**Work instructions**:
Please copy each line below that contains the string "will".

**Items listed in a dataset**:
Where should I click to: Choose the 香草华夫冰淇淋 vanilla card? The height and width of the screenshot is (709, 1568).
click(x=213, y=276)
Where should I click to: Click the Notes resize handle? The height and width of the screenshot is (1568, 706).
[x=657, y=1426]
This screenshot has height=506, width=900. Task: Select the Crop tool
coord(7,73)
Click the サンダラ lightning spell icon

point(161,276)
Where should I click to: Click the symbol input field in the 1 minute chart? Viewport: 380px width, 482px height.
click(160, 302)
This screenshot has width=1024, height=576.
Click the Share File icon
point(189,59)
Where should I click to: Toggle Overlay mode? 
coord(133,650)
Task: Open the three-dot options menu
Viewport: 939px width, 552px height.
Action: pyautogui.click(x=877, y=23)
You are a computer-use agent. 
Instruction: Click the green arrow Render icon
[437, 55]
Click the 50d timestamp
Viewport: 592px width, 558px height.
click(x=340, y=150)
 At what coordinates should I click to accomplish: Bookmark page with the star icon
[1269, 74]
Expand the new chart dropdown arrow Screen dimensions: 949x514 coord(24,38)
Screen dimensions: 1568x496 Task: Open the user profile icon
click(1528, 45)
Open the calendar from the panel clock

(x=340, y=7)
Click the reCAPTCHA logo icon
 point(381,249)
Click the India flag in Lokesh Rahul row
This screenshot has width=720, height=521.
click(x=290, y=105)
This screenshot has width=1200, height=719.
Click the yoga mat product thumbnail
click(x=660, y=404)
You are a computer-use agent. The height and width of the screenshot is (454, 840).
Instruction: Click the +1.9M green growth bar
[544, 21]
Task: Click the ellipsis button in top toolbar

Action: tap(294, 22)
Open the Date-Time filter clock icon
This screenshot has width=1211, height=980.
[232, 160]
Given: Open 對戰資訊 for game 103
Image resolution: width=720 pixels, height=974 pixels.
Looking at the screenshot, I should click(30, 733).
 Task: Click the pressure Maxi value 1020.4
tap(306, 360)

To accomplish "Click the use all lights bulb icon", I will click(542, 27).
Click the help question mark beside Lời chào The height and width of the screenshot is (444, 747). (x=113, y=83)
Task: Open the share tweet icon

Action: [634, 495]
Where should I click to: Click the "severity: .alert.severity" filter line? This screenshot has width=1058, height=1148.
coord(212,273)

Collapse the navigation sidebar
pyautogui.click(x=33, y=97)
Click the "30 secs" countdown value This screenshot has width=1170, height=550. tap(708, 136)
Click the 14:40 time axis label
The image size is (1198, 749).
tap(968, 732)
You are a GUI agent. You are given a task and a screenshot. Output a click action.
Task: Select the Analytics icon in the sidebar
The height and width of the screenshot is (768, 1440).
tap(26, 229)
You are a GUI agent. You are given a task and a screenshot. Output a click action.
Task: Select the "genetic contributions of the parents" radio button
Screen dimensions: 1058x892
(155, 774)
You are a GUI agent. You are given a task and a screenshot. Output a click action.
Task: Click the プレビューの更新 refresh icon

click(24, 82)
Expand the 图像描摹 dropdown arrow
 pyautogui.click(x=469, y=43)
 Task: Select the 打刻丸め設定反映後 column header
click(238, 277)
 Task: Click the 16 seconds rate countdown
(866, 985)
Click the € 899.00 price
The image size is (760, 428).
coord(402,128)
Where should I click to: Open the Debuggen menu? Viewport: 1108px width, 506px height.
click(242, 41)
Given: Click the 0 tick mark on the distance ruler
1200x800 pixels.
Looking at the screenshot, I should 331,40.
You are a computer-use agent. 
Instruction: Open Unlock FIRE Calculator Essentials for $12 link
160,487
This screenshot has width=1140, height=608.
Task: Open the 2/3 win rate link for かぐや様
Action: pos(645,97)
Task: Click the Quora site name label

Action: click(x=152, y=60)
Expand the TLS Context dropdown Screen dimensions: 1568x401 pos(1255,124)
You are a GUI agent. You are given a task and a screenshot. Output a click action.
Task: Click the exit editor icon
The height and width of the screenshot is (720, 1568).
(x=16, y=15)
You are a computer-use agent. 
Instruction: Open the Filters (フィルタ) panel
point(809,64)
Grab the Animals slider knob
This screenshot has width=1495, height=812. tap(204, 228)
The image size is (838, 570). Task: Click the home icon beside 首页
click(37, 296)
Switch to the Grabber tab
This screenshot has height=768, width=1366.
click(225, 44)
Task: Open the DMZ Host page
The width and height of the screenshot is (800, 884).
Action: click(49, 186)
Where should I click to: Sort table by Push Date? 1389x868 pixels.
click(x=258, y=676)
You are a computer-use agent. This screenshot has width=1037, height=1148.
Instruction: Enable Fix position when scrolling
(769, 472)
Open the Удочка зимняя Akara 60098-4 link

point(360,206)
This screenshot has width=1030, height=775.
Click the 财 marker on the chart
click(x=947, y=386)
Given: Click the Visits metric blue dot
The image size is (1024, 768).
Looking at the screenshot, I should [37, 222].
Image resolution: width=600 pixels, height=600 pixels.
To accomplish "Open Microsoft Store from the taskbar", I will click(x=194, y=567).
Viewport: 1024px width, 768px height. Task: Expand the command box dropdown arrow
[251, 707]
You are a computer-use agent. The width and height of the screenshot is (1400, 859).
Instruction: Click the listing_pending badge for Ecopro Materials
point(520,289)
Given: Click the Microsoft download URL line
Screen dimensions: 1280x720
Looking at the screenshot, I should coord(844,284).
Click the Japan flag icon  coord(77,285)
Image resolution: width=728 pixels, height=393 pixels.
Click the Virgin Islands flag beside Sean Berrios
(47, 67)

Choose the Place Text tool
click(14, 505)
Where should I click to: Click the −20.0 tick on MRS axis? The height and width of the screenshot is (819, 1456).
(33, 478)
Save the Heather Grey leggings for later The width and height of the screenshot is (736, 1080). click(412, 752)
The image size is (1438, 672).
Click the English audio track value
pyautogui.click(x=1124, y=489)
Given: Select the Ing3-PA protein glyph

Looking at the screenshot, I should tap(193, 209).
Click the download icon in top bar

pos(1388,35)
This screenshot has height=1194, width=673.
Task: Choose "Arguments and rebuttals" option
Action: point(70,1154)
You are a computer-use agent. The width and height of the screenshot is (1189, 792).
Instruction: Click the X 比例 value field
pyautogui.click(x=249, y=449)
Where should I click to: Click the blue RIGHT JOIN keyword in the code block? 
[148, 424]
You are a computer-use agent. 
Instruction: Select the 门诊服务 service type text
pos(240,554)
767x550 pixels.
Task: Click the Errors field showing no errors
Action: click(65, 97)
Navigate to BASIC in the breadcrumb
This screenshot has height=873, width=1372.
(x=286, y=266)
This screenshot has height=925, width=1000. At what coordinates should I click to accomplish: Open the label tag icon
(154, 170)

**Task output**:
To accomplish "Click the use all lights bulb icon", I will click(542, 27).
To accomplish "Open Microsoft Store from the taskbar", I will click(x=194, y=567).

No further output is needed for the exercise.